**Supplied records**.
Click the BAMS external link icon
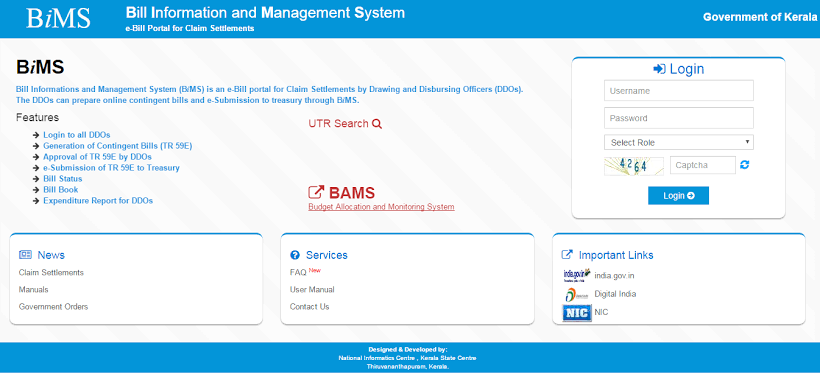 click(316, 192)
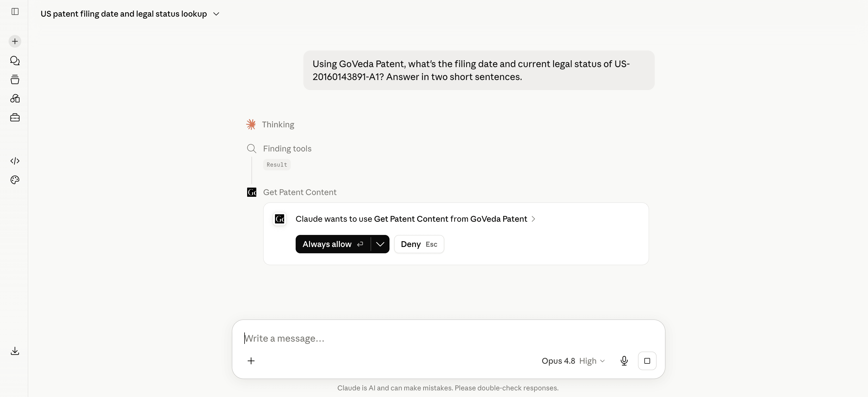868x397 pixels.
Task: Open the Chats icon in sidebar
Action: coord(15,61)
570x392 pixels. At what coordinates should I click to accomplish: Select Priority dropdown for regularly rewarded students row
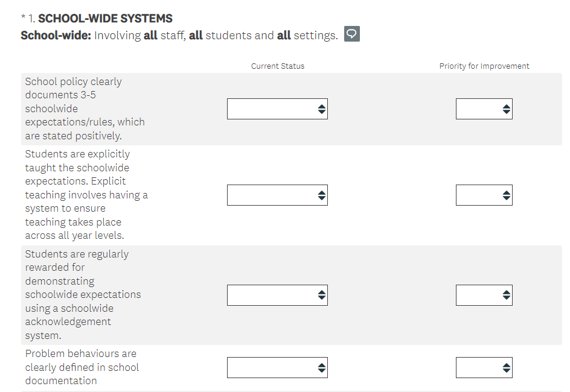[484, 295]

**About this task**. Skip the pictures, then retype every line above exactly.

**Response area**.
Click the BAMS external link icon
 click(316, 192)
868x397 pixels.
Task: Open the Chats icon in sidebar
Action: coord(15,61)
570x392 pixels. At what coordinates should I click to accomplish: Select Priority dropdown for regularly rewarded students row
[484, 295]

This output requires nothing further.